5 Searching Documents
This chapter includes the following sections:
5.1 Searching
Text search can be initiated by the developer by calling the Search method (see Search). This method's parameters specify search direction, case sensitivity, search starting location and can optionally display a default search dialog for search-text entry. If the text is found, this method returns 0. If an error occurred, search returns a -1, otherwise a return value of 1 indicates that the EOF was reached before the text was found. If the search is successful, the located text will be highlighted and scrolled into the viewing window. All properties related to text selection will be updated as well as the caret position which will be located at the beginning of the highlighted text.
SearchNext (see SearchNext) will continue (in either the same or a different direction) to look for the next occurrence of the text specified in the previous Search method. The return values and behavior are the same as for the Search method.
Private Sub Search_Ctrl_Click() 'Dim ret As Integer ' If the search text has changed, call the Search method, ' otherwise call SearchNext If LastSearchText = SearchText_Ctrl.Text Then ret = oixctrl1.SearchNext(SCCVW_SEARCHFORWARD) ' search forward Else Rem ** Search for text from the SearchText edit box control ' with no dialog, case sensitivity ' from the current caret position and search forward ret = oixctrl1.Search(OIX_FALSE, SearchText_Ctrl.Text, SCCVW_SEARCHCASE, SCCVW_SEARCHCURRENT, SCCVW_SEARCHFORWARD) End If If ret = 0 Then Search_Ctrl.Caption = "Search Next" ' change the ' search button ' to a search ' next LastSearchText = SearchText_Ctrl.Text ' save off the ' text used in ' the search Else If ret = 1 Then ' EOF reached. Display message and ' start over MsgBox "End of File Reached - wrapping to beginning of document" ret = oixctrl1.Search(OIX_FALSE, SearchText_Ctrl.Text, SCCVW_SEARCHCASE, SCCVW_SEARCHTOP, SCCVW_SEARCHFORWARD) End If End If End Sub Private Sub SearchText_Ctrl_Change() LastSearchText = "" ' When the text in the ' search text edit Search_Ctrl.Caption = "Search" ' box changes, reset the ' button caption to "Search" End Sub
5.2 Positions
The ActiveX control uses the concept of a position to specify locations within a file. Each position is a placeholder or bookmark into the currently viewed document. It is important to understand how positions are manipulated to be able to use some of the more powerful features of the Outside In control. For example, a number of the annotation related methods/properties work with positions to specify the location in the file for the annotation.

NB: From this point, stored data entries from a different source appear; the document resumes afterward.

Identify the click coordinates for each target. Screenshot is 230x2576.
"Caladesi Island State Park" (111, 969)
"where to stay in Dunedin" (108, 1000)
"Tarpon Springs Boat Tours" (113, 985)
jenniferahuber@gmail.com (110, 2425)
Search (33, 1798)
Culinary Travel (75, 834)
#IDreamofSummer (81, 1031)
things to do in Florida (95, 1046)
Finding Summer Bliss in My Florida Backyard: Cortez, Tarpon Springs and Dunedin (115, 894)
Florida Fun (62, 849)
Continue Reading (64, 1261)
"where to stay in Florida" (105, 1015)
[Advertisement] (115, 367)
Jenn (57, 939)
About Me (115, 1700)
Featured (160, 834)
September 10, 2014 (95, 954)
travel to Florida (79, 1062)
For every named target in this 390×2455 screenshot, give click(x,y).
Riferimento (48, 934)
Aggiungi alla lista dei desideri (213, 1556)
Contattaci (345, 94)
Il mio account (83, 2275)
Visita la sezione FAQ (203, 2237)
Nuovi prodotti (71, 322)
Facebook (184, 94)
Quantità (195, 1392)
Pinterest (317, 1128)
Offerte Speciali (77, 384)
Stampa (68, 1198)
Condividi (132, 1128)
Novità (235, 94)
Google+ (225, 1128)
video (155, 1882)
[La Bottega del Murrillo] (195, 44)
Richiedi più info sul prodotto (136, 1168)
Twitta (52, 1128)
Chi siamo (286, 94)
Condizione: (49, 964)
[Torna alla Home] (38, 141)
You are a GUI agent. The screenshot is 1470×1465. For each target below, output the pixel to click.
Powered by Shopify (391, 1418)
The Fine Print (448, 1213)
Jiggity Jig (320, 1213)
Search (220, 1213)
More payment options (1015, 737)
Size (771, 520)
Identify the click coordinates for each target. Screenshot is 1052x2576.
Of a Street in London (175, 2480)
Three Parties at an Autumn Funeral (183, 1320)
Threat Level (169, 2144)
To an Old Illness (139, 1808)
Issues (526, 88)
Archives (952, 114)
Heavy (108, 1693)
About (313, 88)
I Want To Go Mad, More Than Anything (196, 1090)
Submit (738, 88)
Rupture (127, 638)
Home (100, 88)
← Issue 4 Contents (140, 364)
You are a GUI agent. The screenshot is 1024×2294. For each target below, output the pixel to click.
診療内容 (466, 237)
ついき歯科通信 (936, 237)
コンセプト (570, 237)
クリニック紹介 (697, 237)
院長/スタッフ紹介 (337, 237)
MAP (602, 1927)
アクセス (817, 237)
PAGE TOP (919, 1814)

The position variable is actually a COM object that is referred to by both Visual Basic and Visual C++ as an OixPos, and is easily manipulated in both environments. When working with an OixPos, the following rule of thumb should be observed. When passing an OixPos to a method, pass it as an object (or by value). That is, always create a NEW OixPos before sending it to a method. However, OixPos properties will hold a reference to a OixPos object.
For the currently viewed document there is always a caret position defined. The caret position is the location on the screen where the cursor is displayed and is stored relative to the beginning of the file. The caret position can only be manipulated by the user through the use of the mouse and/or keyboard and may appear anywhere within the displayed text of the document.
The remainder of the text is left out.